**What you will do**
1 - Print the part of the registration cover page that opens with the words containing "As filed with" and closes with "005 357 522)".
2 - Answer the following questions from the registration cover page:
(a) What registration number is given?
(b) Where is the issuer of the deposited securities incorporated or organized?
(c) Which institution is named as the depositary?
3 - Pick up the registration cover page for the American Depositary Receipts of Australia and New Zealand Banking Group Limited after its final line, and continue it.

**Extract to read**
━━━━━━━━━━━━━━━━━━━━

As filed with the Securities and Exchange Commission on July 13, 2007
Registration No. 33-26023
SECURITIES AND EXCHANGE COMMISSION
Washington, D.C. 20549
_______________________
POST EFFECTIVE AMENDMENT NO. 3 TO THE
FORM F-6
REGISTRATION STATEMENT
under
THE SECURITIES ACT OF 1933
For Depositary Shares Evidenced by American Depositary Receipts
of
AUSTRALIA AND NEW ZEALAND BANKING GROUP LIMITED
(A.C.N. 005 357 522)
(Exact name of issuer of deposited securities as specified in its charter)
N/A
(Translation of issuer's name into English)
VICTORIA, AUSTRALIA
(Jurisdiction of incorporation or organization of issuer)
THE BANK OF NEW YORK
(Exact name of depositary as specified in its charter)
One Wall Street, New York, New York 10286
(212) 495-1784
(Address, including zip code, and telephone number, including area code, of depositary's principal executive offices)

━━━━━━━━━━━━━━━━━━━━

**Collected material**
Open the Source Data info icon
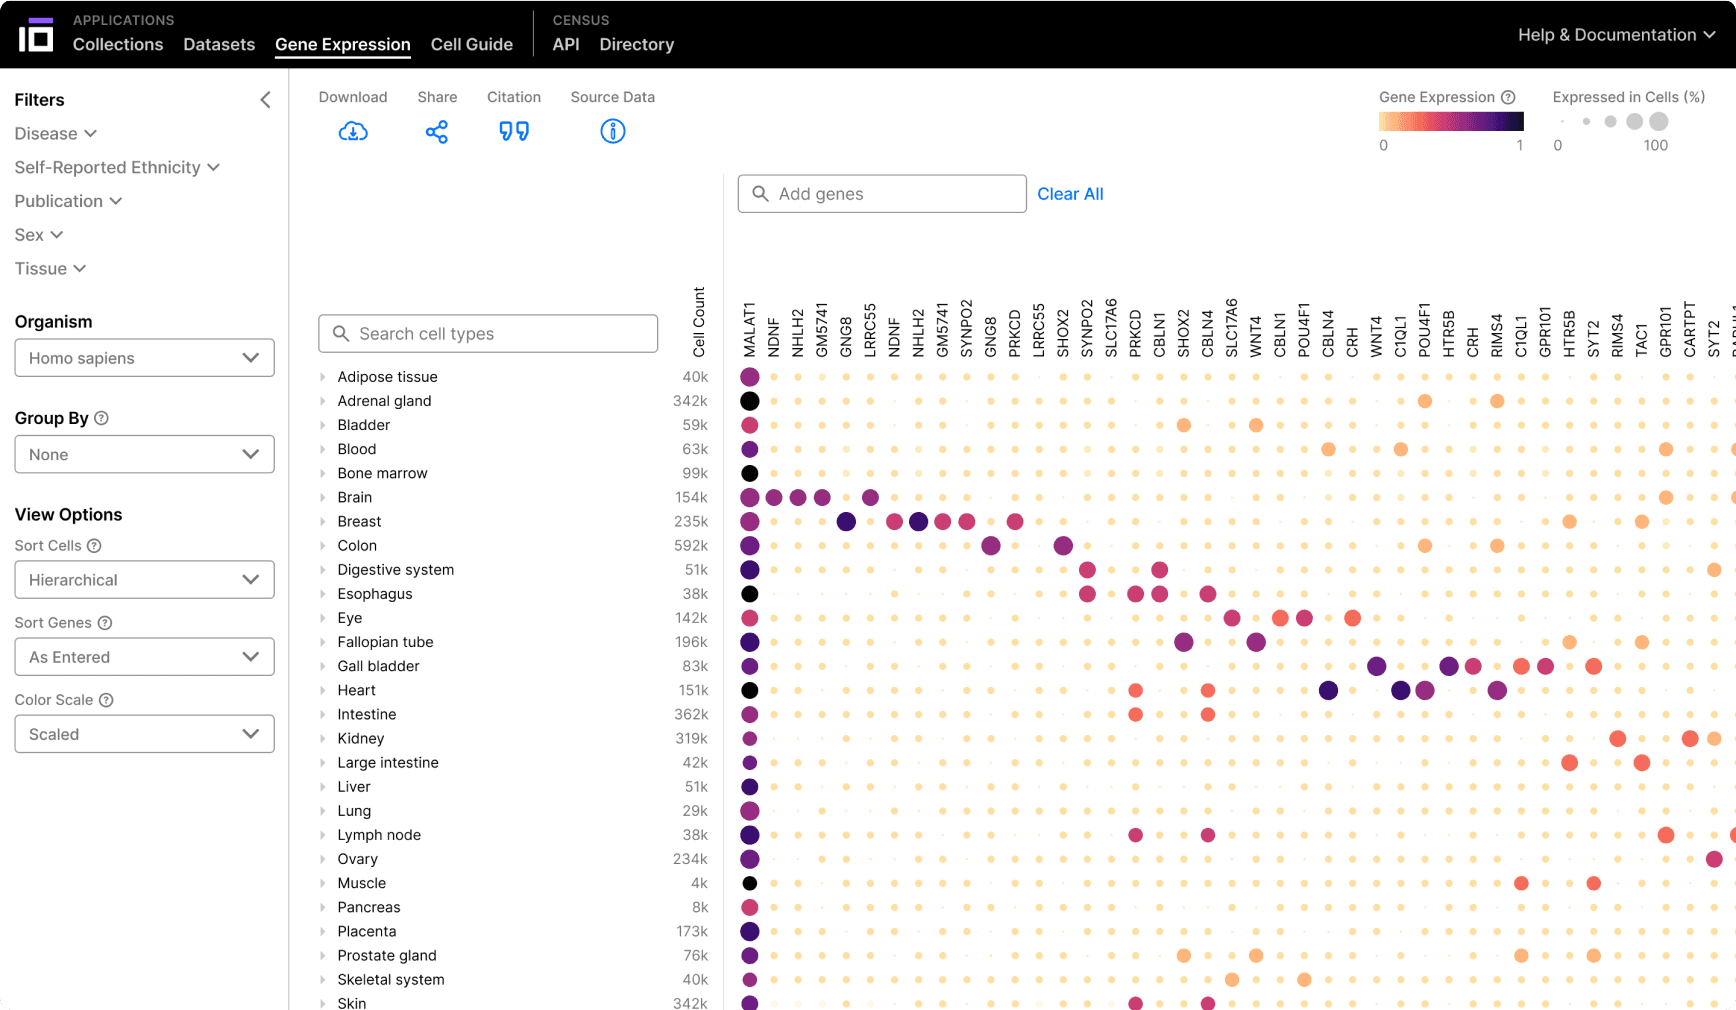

━━━━━━━━━━━━━━━━━━━━

**Results of the tasks**
1 -
As filed with the Securities and Exchange Commission on July 13, 2007
Registration No. 33-26023
SECURITIES AND EXCHANGE COMMISSION
Washington, D.C. 20549
_______________________
POST EFFECTIVE AMENDMENT NO. 3 TO THE
FORM F-6
REGISTRATION STATEMENT
under
THE SECURITIES ACT OF 1933
For Depositary Shares Evidenced by American Depositary Receipts
of
AUSTRALIA AND NEW ZEALAND BANKING GROUP LIMITED
(A.C.N. 005 357 522)

2 -
(a) 33-26023
(b) Victoria, Australia
(c) The Bank of New York

3 -
_______________________
The Bank of New York
ADR Division
One Wall Street, 29th Floor
New York, New York 10286
(212) 495-1784
(Address, including zip code, and telephone number, including area code, of agent for service)
Copies to:
Peter B. Tisne, Esq.
Emmet, Marvin & Martin, LLP
120 Broadway
New York, New York 10271
(212) 238-3010
It is proposed that this filing become effective under Rule 466
[X] immediately upon filing
[ ] on (Date) at (Time).
If a separate registration statement has been filed to register the deposited shares, check the following box. [ ]
The prospectus consists of the proposed revised Form of American Depositary Receipt included as Exhibit A to the Form of Amended and Restated Deposit Agreement filed as Exhibit 1 to this Post-Effective Amendment No. 3 to the Registration Statement which is incorporated herein by reference.
PART I
INFORMATION REQUIRED IN PROSPECTUS
Item - 1.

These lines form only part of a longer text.